● WORK REQUIRED: The result should hold only the lines from the one with "Task: Open the Fecha" through the final line of the data below, transcribed exactly, pictures left out.
# # # #
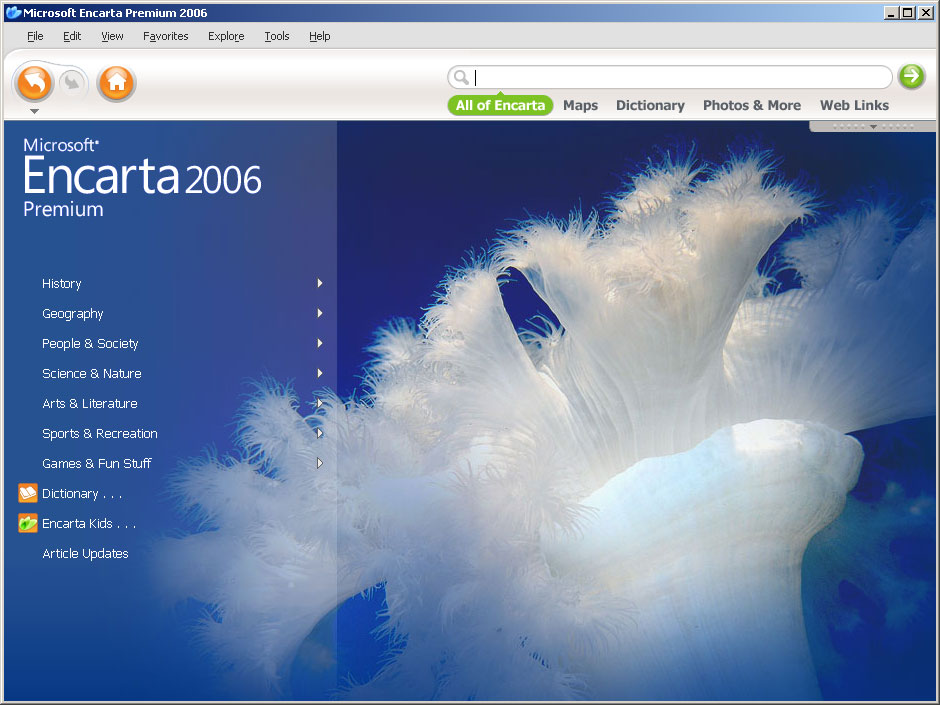The width and height of the screenshot is (940, 705).
Task: Open the Explore menu
Action: 226,36
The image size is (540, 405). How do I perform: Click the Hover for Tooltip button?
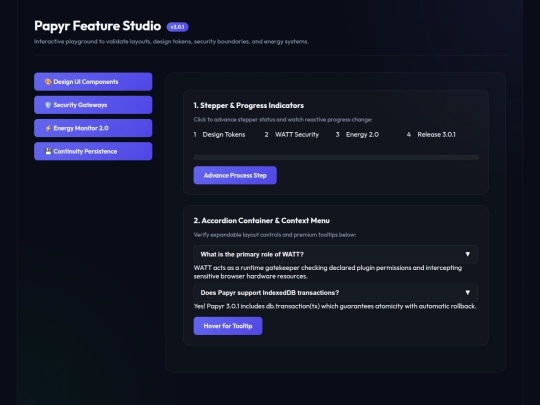(228, 326)

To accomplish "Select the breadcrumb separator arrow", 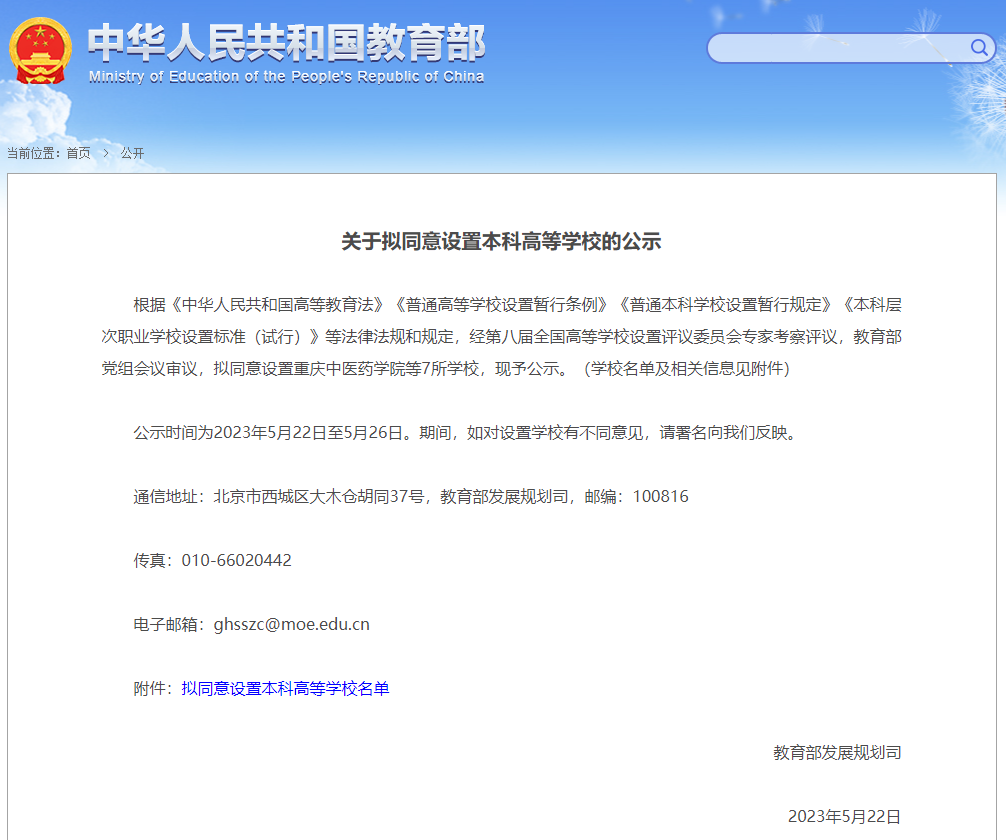I will pos(105,153).
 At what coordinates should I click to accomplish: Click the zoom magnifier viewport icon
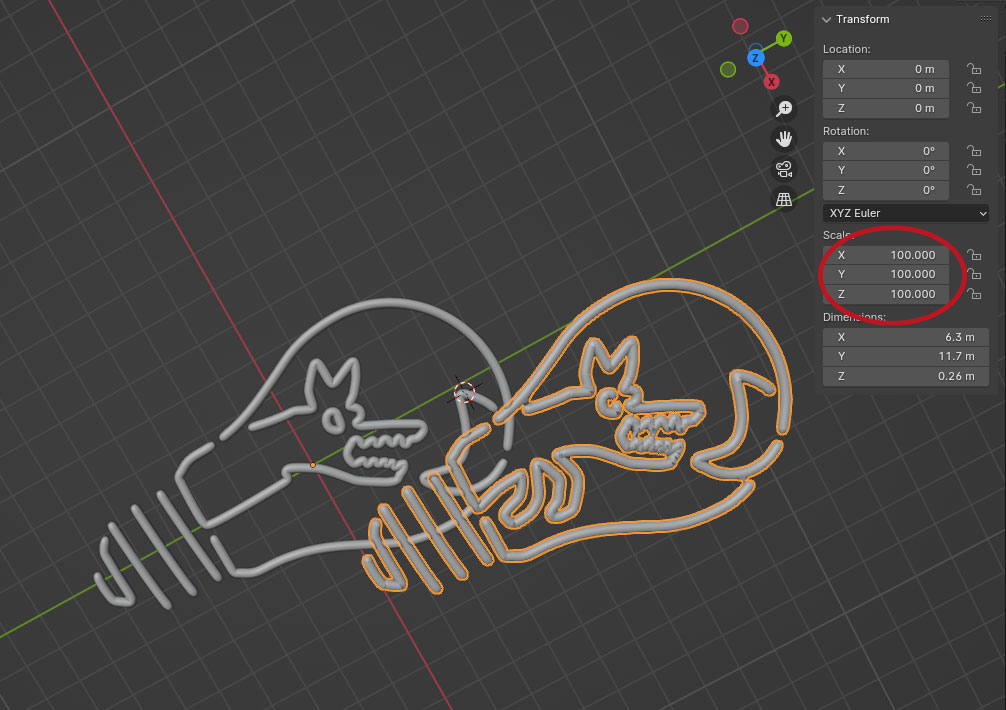pyautogui.click(x=784, y=108)
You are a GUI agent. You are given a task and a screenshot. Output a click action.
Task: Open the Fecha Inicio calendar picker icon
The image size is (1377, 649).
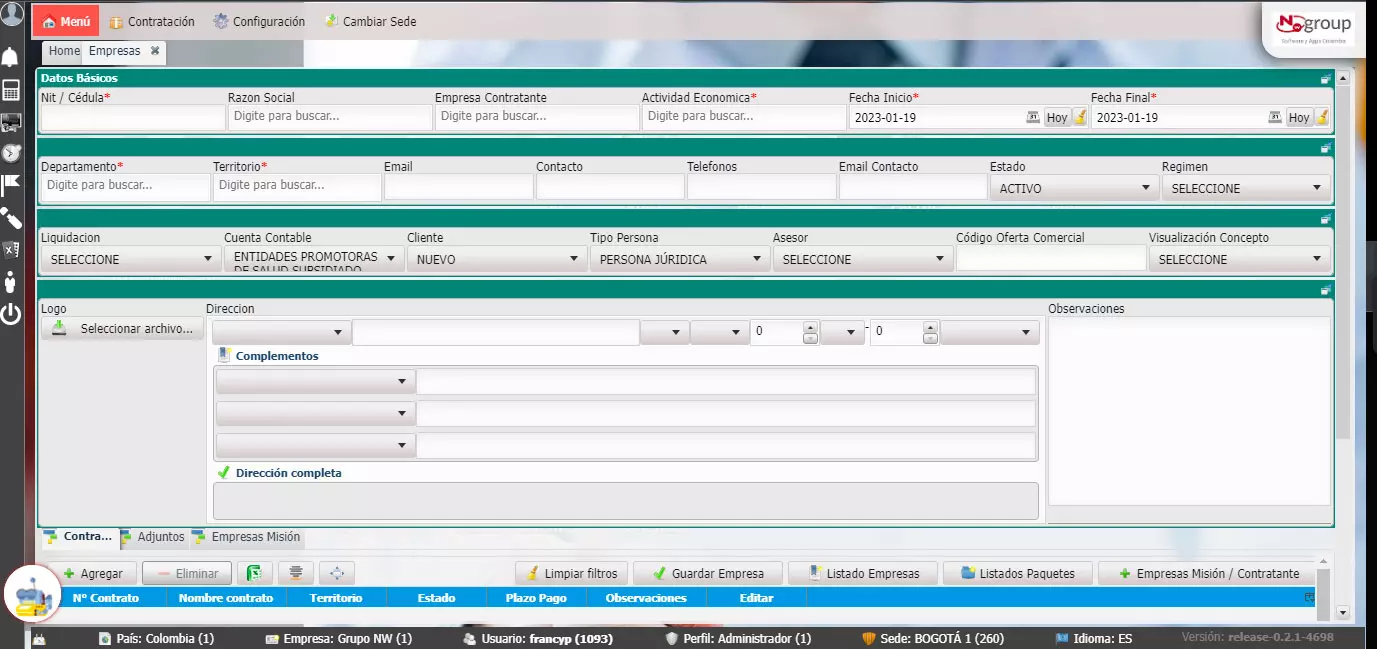(x=1033, y=117)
# # # #
● YOUR RESPONSE:
Task: Open the Fecha Inicio calendar picker icon
The image size is (1377, 649).
(x=1033, y=117)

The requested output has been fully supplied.